■ Work required ■
Lines that include the string "Task" are the ones to copy from the entries below.
··· Input material
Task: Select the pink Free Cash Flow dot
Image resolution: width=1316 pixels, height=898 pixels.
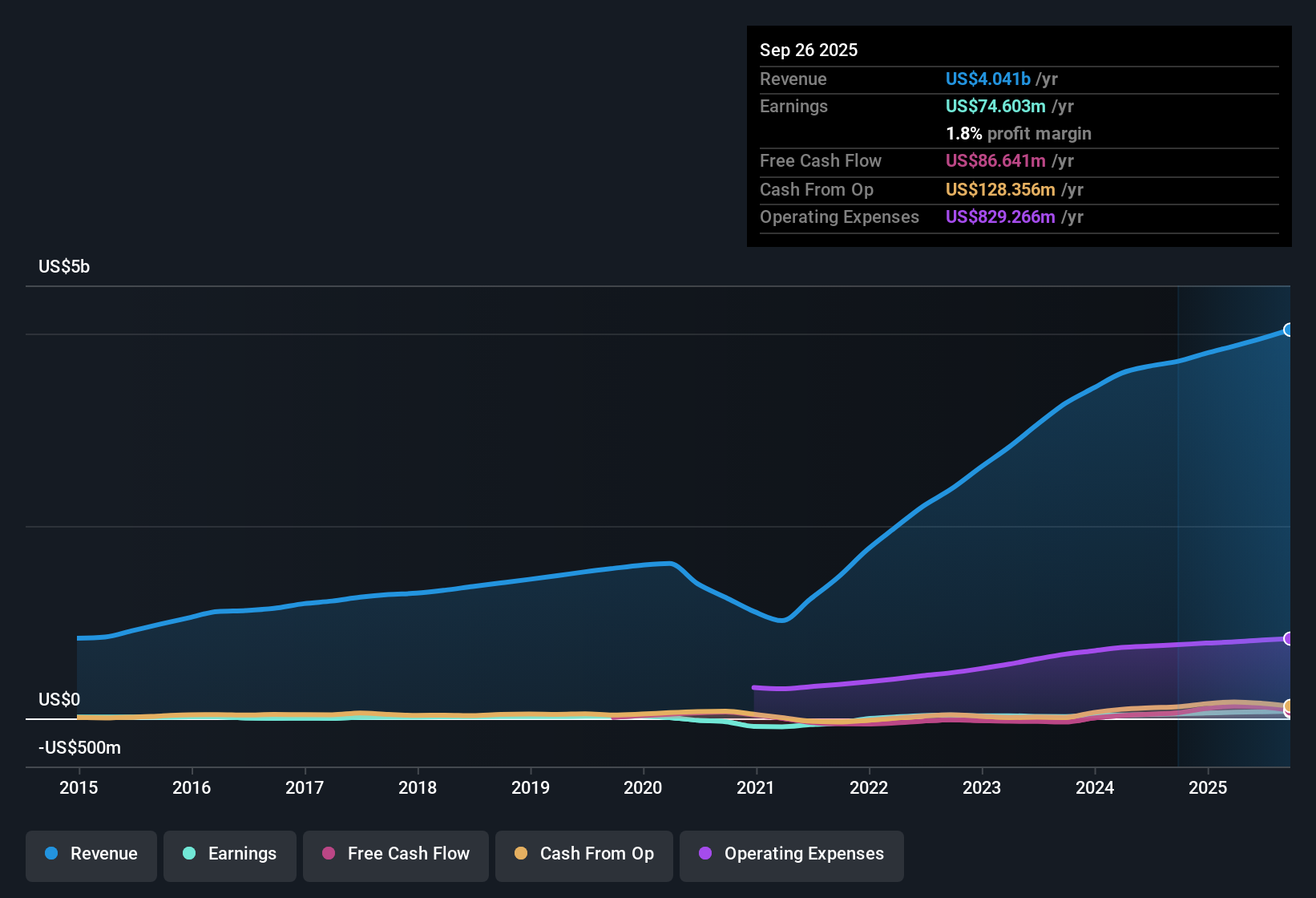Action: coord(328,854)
······
··· Input material
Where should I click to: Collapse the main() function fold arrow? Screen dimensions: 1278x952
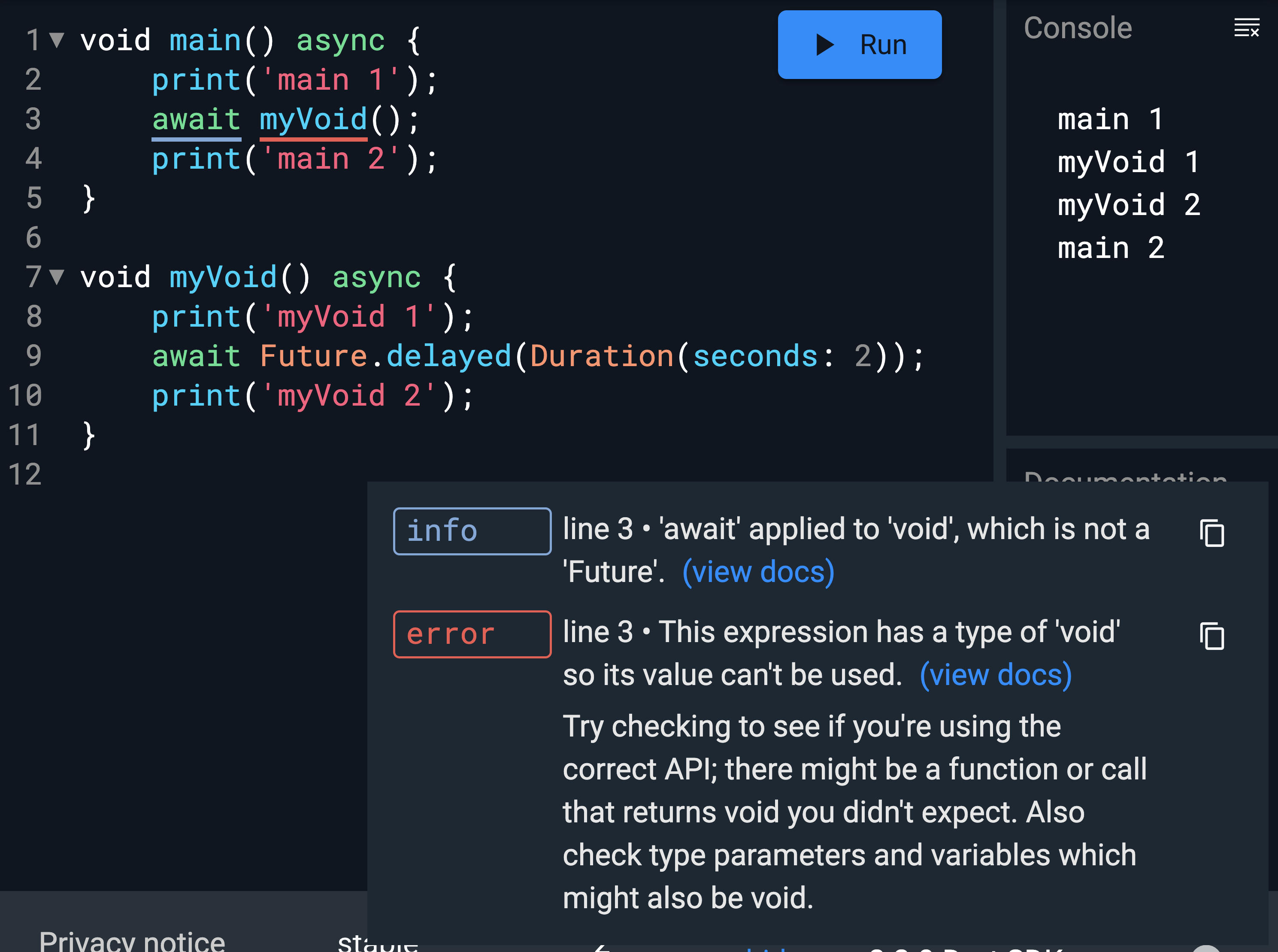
······
··· Input material
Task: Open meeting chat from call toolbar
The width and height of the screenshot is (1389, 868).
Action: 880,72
······
■ Answer area ■
Task: Select the pink Free Cash Flow dot
Task: Open meeting chat from call toolbar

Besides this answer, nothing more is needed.